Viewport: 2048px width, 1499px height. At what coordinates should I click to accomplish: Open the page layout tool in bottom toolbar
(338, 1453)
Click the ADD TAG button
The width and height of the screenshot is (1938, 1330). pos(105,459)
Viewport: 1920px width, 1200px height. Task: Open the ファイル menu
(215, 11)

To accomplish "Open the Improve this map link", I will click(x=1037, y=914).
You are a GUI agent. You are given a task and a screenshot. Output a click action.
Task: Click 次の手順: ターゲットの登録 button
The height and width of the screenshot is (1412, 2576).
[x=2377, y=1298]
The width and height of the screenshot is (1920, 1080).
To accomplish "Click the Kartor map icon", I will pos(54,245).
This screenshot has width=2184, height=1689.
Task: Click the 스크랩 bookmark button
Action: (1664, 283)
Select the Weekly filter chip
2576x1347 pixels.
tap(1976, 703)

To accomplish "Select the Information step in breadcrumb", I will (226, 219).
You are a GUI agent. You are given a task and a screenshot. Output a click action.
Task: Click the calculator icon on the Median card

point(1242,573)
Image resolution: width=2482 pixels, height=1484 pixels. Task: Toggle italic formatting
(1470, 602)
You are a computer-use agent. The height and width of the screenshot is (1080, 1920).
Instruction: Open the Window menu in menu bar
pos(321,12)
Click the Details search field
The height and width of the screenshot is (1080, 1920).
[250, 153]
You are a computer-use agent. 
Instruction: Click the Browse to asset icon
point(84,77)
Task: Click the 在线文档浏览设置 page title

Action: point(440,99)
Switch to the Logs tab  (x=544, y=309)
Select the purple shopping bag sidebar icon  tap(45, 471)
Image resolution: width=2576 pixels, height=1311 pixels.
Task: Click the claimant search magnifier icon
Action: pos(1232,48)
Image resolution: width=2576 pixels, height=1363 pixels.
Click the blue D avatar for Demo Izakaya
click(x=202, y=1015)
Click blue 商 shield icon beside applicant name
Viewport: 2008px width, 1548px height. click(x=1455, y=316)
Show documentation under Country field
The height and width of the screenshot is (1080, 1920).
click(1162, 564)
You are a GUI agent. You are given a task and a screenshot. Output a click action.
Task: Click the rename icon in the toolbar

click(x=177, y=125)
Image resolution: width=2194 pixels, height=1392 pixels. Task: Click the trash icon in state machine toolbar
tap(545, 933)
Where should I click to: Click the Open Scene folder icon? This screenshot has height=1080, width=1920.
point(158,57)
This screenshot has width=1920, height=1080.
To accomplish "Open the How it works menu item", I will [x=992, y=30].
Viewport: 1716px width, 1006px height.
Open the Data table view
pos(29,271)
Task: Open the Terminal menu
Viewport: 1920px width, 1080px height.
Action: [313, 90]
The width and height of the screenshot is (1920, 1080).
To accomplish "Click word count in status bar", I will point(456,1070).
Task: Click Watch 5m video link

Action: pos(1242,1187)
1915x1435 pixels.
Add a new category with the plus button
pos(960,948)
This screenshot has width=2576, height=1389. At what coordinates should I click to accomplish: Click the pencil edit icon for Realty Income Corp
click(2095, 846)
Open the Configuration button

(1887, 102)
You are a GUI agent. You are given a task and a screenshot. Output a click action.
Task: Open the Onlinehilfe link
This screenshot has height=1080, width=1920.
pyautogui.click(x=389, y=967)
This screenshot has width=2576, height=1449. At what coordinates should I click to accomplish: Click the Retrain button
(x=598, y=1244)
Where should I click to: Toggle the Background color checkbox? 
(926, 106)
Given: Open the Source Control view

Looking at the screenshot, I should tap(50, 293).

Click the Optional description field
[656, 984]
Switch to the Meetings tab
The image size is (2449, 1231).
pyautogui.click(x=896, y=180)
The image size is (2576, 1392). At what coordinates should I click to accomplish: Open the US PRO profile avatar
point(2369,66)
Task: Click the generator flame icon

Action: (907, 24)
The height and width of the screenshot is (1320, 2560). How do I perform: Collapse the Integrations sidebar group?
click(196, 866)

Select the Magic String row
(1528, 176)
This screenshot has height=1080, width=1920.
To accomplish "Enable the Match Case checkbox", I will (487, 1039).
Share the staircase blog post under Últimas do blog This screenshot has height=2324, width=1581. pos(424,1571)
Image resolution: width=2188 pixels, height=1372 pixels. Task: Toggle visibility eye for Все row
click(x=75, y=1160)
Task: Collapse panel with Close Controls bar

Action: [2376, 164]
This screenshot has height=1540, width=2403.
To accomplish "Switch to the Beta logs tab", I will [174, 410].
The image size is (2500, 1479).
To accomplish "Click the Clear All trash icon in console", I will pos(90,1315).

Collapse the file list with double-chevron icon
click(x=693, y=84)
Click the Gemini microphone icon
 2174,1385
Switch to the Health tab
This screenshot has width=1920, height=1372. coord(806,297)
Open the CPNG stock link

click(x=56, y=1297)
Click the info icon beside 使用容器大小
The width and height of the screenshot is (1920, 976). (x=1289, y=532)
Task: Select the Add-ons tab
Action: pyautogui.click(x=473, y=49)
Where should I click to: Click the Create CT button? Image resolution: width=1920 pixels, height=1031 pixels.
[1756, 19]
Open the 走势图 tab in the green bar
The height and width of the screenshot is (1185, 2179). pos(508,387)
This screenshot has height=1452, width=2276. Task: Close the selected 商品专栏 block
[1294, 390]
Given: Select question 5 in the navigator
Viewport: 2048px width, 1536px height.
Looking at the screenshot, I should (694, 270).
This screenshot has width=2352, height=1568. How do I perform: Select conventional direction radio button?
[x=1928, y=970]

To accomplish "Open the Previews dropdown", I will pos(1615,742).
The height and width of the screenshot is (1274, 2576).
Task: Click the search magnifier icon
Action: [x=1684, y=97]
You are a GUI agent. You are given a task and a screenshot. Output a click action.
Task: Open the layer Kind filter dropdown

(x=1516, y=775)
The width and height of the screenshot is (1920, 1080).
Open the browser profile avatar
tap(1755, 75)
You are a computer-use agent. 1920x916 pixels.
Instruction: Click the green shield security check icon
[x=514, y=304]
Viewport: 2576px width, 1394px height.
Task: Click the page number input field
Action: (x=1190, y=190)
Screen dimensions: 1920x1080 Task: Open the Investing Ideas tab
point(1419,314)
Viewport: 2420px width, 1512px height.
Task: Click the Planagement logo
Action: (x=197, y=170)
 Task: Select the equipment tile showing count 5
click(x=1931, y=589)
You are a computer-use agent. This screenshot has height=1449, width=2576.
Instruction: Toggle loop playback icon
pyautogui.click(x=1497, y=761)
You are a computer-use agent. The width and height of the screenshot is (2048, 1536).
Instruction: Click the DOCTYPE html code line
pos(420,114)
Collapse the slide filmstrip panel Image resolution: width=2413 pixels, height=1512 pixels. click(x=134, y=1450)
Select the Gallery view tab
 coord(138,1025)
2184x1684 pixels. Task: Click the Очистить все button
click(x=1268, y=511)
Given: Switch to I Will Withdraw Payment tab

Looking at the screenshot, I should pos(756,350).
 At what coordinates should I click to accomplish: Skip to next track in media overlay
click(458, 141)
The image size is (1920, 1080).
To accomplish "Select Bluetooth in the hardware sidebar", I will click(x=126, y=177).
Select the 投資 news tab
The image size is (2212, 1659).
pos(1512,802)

▶ **What is needed**: Set the data down again in full. Keep it exact.

▶ **Result of the task**:
Viewport: 2048px width, 1499px height. At what coordinates should I click to accomplish: Open the page layout tool in bottom toolbar
(338, 1453)
Click the ADD TAG button
The width and height of the screenshot is (1938, 1330). pos(105,459)
Viewport: 1920px width, 1200px height. Task: Open the ファイル menu
(215, 11)

To accomplish "Open the Improve this map link", I will click(x=1037, y=914).
You are a GUI agent. You are given a task and a screenshot. Output a click action.
Task: Click 次の手順: ターゲットの登録 button
The height and width of the screenshot is (1412, 2576).
[x=2377, y=1298]
The width and height of the screenshot is (1920, 1080).
To accomplish "Click the Kartor map icon", I will pos(54,245).
This screenshot has width=2184, height=1689.
Task: Click the 스크랩 bookmark button
Action: (1664, 283)
Select the Weekly filter chip
2576x1347 pixels.
tap(1976, 703)

To accomplish "Select the Information step in breadcrumb", I will (226, 219).
You are a GUI agent. You are given a task and a screenshot. Output a click action.
Task: Click the calculator icon on the Median card

point(1242,573)
Image resolution: width=2482 pixels, height=1484 pixels. Task: Toggle italic formatting
(1470, 602)
You are a computer-use agent. The height and width of the screenshot is (1080, 1920).
Instruction: Open the Window menu in menu bar
pos(321,12)
Click the Details search field
The height and width of the screenshot is (1080, 1920).
[250, 153]
You are a computer-use agent. 
Instruction: Click the Browse to asset icon
point(84,77)
Task: Click the 在线文档浏览设置 page title

Action: point(440,99)
Switch to the Logs tab  (x=544, y=309)
Select the purple shopping bag sidebar icon  tap(45, 471)
Image resolution: width=2576 pixels, height=1311 pixels.
Task: Click the claimant search magnifier icon
Action: pos(1232,48)
Image resolution: width=2576 pixels, height=1363 pixels.
Click the blue D avatar for Demo Izakaya
click(x=202, y=1015)
Click blue 商 shield icon beside applicant name
Viewport: 2008px width, 1548px height. click(x=1455, y=316)
Show documentation under Country field
The height and width of the screenshot is (1080, 1920).
click(1162, 564)
You are a GUI agent. You are given a task and a screenshot. Output a click action.
Task: Click the rename icon in the toolbar

click(x=177, y=125)
Image resolution: width=2194 pixels, height=1392 pixels. Task: Click the trash icon in state machine toolbar
tap(545, 933)
Where should I click to: Click the Open Scene folder icon? This screenshot has height=1080, width=1920.
point(158,57)
This screenshot has width=1920, height=1080.
To accomplish "Open the How it works menu item", I will [x=992, y=30].
Viewport: 1716px width, 1006px height.
Open the Data table view
pos(29,271)
Task: Open the Terminal menu
Viewport: 1920px width, 1080px height.
Action: [313, 90]
The width and height of the screenshot is (1920, 1080).
To accomplish "Click word count in status bar", I will point(456,1070).
Task: Click Watch 5m video link

Action: pos(1242,1187)
1915x1435 pixels.
Add a new category with the plus button
pos(960,948)
This screenshot has width=2576, height=1389. At what coordinates should I click to accomplish: Click the pencil edit icon for Realty Income Corp
click(2095, 846)
Open the Configuration button

(1887, 102)
You are a GUI agent. You are given a task and a screenshot. Output a click action.
Task: Open the Onlinehilfe link
This screenshot has height=1080, width=1920.
pyautogui.click(x=389, y=967)
This screenshot has width=2576, height=1449. At what coordinates should I click to accomplish: Click the Retrain button
(x=598, y=1244)
Where should I click to: Toggle the Background color checkbox? 
(926, 106)
Given: Open the Source Control view

Looking at the screenshot, I should tap(50, 293).

Click the Optional description field
[656, 984]
Switch to the Meetings tab
The image size is (2449, 1231).
pyautogui.click(x=896, y=180)
The image size is (2576, 1392). At what coordinates should I click to accomplish: Open the US PRO profile avatar
point(2369,66)
Task: Click the generator flame icon

Action: (907, 24)
The height and width of the screenshot is (1320, 2560). How do I perform: Collapse the Integrations sidebar group?
click(196, 866)

Select the Magic String row
(1528, 176)
This screenshot has height=1080, width=1920.
To accomplish "Enable the Match Case checkbox", I will (487, 1039).
Share the staircase blog post under Últimas do blog This screenshot has height=2324, width=1581. pos(424,1571)
Image resolution: width=2188 pixels, height=1372 pixels. Task: Toggle visibility eye for Все row
click(x=75, y=1160)
Task: Collapse panel with Close Controls bar

Action: [2376, 164]
This screenshot has height=1540, width=2403.
To accomplish "Switch to the Beta logs tab", I will [174, 410].
The image size is (2500, 1479).
To accomplish "Click the Clear All trash icon in console", I will pos(90,1315).

Collapse the file list with double-chevron icon
click(x=693, y=84)
Click the Gemini microphone icon
 2174,1385
Switch to the Health tab
This screenshot has width=1920, height=1372. coord(806,297)
Open the CPNG stock link

click(x=56, y=1297)
Click the info icon beside 使用容器大小
The width and height of the screenshot is (1920, 976). (x=1289, y=532)
Task: Select the Add-ons tab
Action: pyautogui.click(x=473, y=49)
Where should I click to: Click the Create CT button? Image resolution: width=1920 pixels, height=1031 pixels.
[1756, 19]
Open the 走势图 tab in the green bar
The height and width of the screenshot is (1185, 2179). pos(508,387)
This screenshot has height=1452, width=2276. Task: Close the selected 商品专栏 block
[1294, 390]
Given: Select question 5 in the navigator
Viewport: 2048px width, 1536px height.
Looking at the screenshot, I should (694, 270).
This screenshot has width=2352, height=1568. How do I perform: Select conventional direction radio button?
[x=1928, y=970]

To accomplish "Open the Previews dropdown", I will pos(1615,742).
The height and width of the screenshot is (1274, 2576).
Task: Click the search magnifier icon
Action: [x=1684, y=97]
You are a GUI agent. You are given a task and a screenshot. Output a click action.
Task: Open the layer Kind filter dropdown

(x=1516, y=775)
The width and height of the screenshot is (1920, 1080).
Open the browser profile avatar
tap(1755, 75)
You are a computer-use agent. 1920x916 pixels.
Instruction: Click the green shield security check icon
[x=514, y=304]
Viewport: 2576px width, 1394px height.
Task: Click the page number input field
Action: (x=1190, y=190)
Screen dimensions: 1920x1080 Task: Open the Investing Ideas tab
point(1419,314)
Viewport: 2420px width, 1512px height.
Task: Click the Planagement logo
Action: (x=197, y=170)
 Task: Select the equipment tile showing count 5
click(x=1931, y=589)
You are a computer-use agent. This screenshot has height=1449, width=2576.
Instruction: Toggle loop playback icon
pyautogui.click(x=1497, y=761)
You are a computer-use agent. The width and height of the screenshot is (2048, 1536).
Instruction: Click the DOCTYPE html code line
pos(420,114)
Collapse the slide filmstrip panel Image resolution: width=2413 pixels, height=1512 pixels. click(x=134, y=1450)
Select the Gallery view tab
 coord(138,1025)
2184x1684 pixels. Task: Click the Очистить все button
click(x=1268, y=511)
Given: Switch to I Will Withdraw Payment tab

Looking at the screenshot, I should pos(756,350).
 At what coordinates should I click to accomplish: Skip to next track in media overlay
click(458, 141)
The image size is (1920, 1080).
To accomplish "Select Bluetooth in the hardware sidebar", I will click(x=126, y=177).
Select the 投資 news tab
The image size is (2212, 1659).
pos(1512,802)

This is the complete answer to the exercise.